É preciso falar de racismo! Essa é uma constatação que carrego comigo, infelizmente. Essa chaga na humanidade dificilmente se dissipará, mas não se pode admitir como um axioma, como realidade ontológica e aceitá-la. Ao revés, a luta antirracista deve ser perene e constante, malgrado encontre óbices, sobretudo por incomodar a quem não quer reconhecer a sua existência.

Não me atenho somente ao Brasil, o racismo ele está espraiado em todo o globo, tem diversos matizes, não se volta apenas em desfavor das pessoas pretas, atinge os orientais e os de ascendência árabe, dentre outros. Mas, são os primeiros que mais padecem das agruras inerentes aos ataques de cunho racial na maioria dos países, em especial no Ocidente.

Voltando olhares ao mundo do Esporte tivemos mais um final de semana onde uma nova ocorrência traz o tema à baila, mostra quão importante é enfrentá-lo. Na partida entre Olympique de Marseille e PSG, Álvaro Gonzalez, atleta da primeira equipe, foi acusado por Neymar de haver proferido insultos de cunho racista, que foi expulso do jogo, por desferir um tapa na cabeça daquele[1]. Esse fato, curiosamente, me fez recordar um similar, que envolveu o zagueiro argentino Desabato e o atacante brasileiro Grafite, em 2005, em partida da Libertadores. Neste episódio, este registrou ocorrência policial, sendo efetuada, inclusive, a prisão daquele, gerando, à época, agitado debate sobre racismo.

Não se pode negar que, no sistema internacional do Esporte, em cada uma das suas modalidades, há rechaço normativo à prática de racismo.

Por exemplo, observando o futebol, tem-se no Código Disciplinar da FIFA, grafado no artigo 13, a tipificação da conduta proibida e o estabelecimento de sanções como castigo à iniquidade. As penas cominadas são gradativamente concebidas, iniciando-se com a pecuniária, perda de pontos, realização de partidas sem público, eliminação de competição ou até mesmo o rebaixamento de divisão[2]. A COMEBOL também prevê punição àqueles que pratiquem atos racistas no âmbito de sua jurisdição, embora não contemple, expressamente, espécies de penas severas como as citadas anteriormente[3]. Por fim, no âmbito nacional, o Código Brasileiro de Justiça Brasileira, prevê a proibição de condutas racistas, precisamente, no seu artigo 243-G, cominando pena de multa, suspensão por prazo (para pessoas físicas), perda de pontos, perda de mando e exclusão de campeonato.

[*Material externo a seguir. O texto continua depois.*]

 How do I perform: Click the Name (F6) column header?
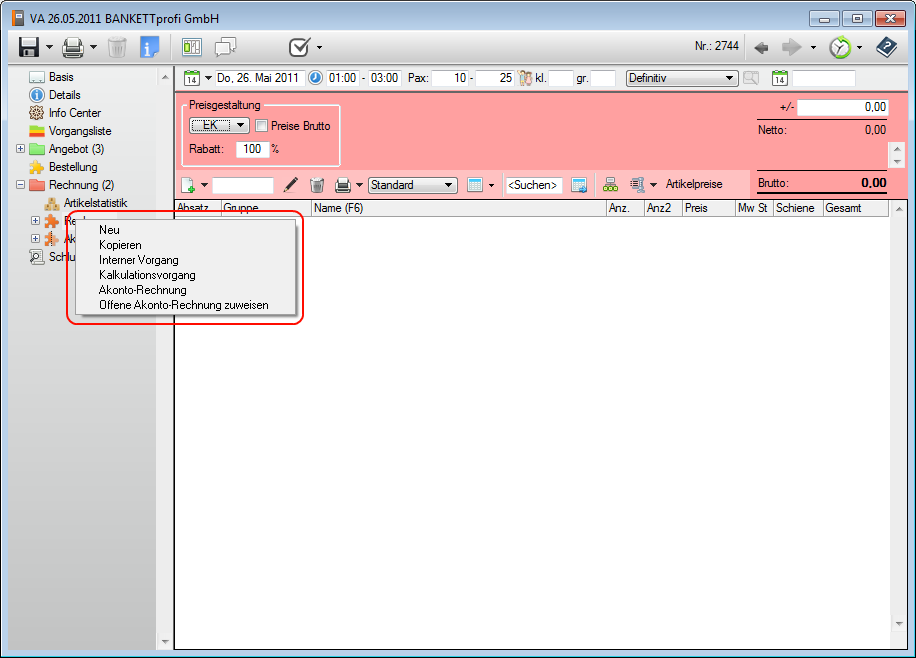[x=458, y=208]
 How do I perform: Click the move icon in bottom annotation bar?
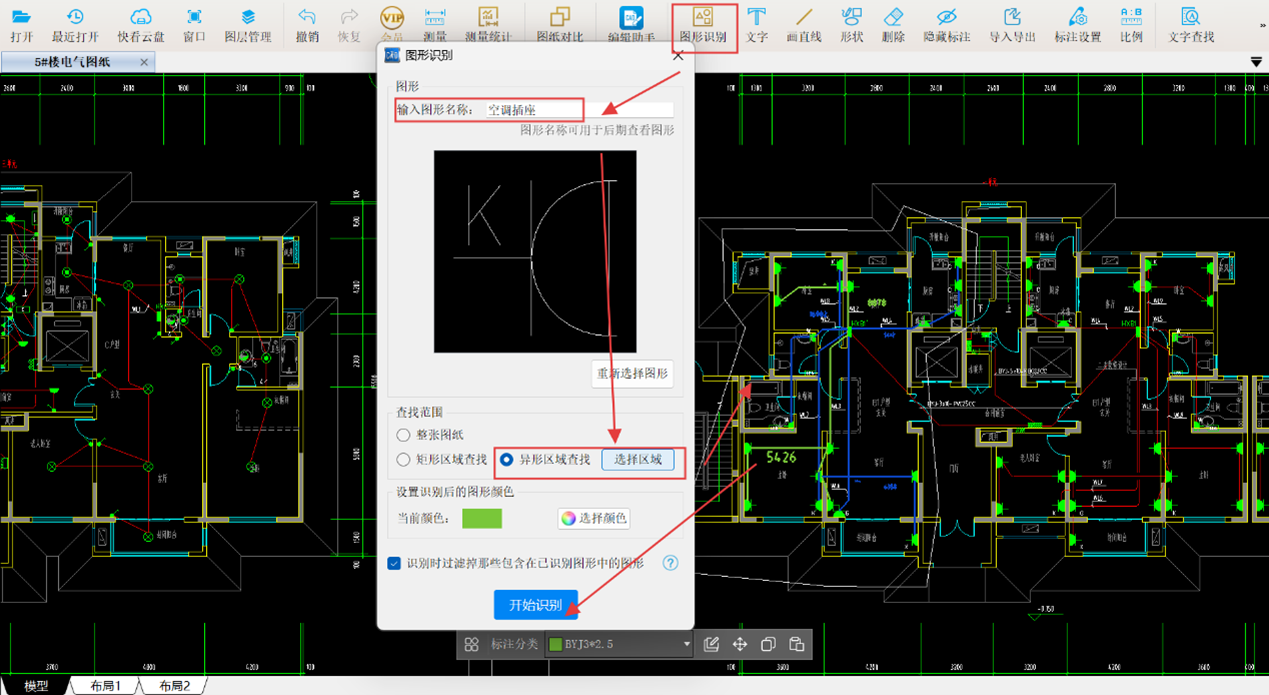pos(740,645)
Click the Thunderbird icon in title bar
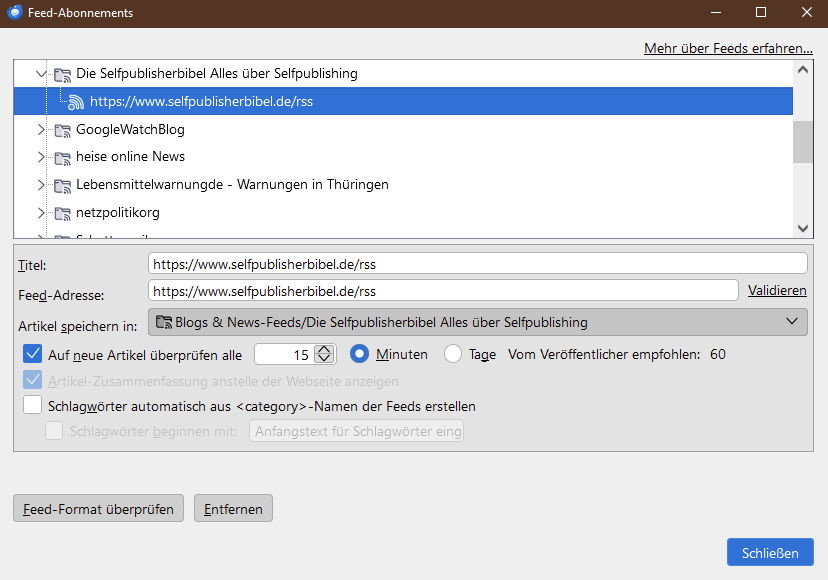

A despeito do aparato normativo, o enfrentamento aos atos racistas dentro do Esporte não tem o vigor que se verifica noutras campos, por exemplo, como o inadimplemento de dívidas entre clubes no âmbito do sistema FIFA, ou, nos casos de invasão de campo e distúrbios em praças desportivas, na realidade nacional[4].

Há, com efeito, um tênue temor em se adotar posturas mais severas em relação à prática de atos racistas, sobretudo se alcançarem clubes na esfera desportiva (vide perda de pontos, por exemplo). As ponderações feitas me recordam deveras aqueloutras sustentações em desfavor do reconhecimento da responsabilidade objetiva do clube por atos de seus torcedores, em especial nos casos de arremessos de objetos em campo ou invasão para área proibidas nas praças desportivas. Ali, como aqui, dizia-se que o clube não poderia ser penalizado por ato isolado de um torcedor, sendo, portanto, injusto a imposição de sanção ao clube.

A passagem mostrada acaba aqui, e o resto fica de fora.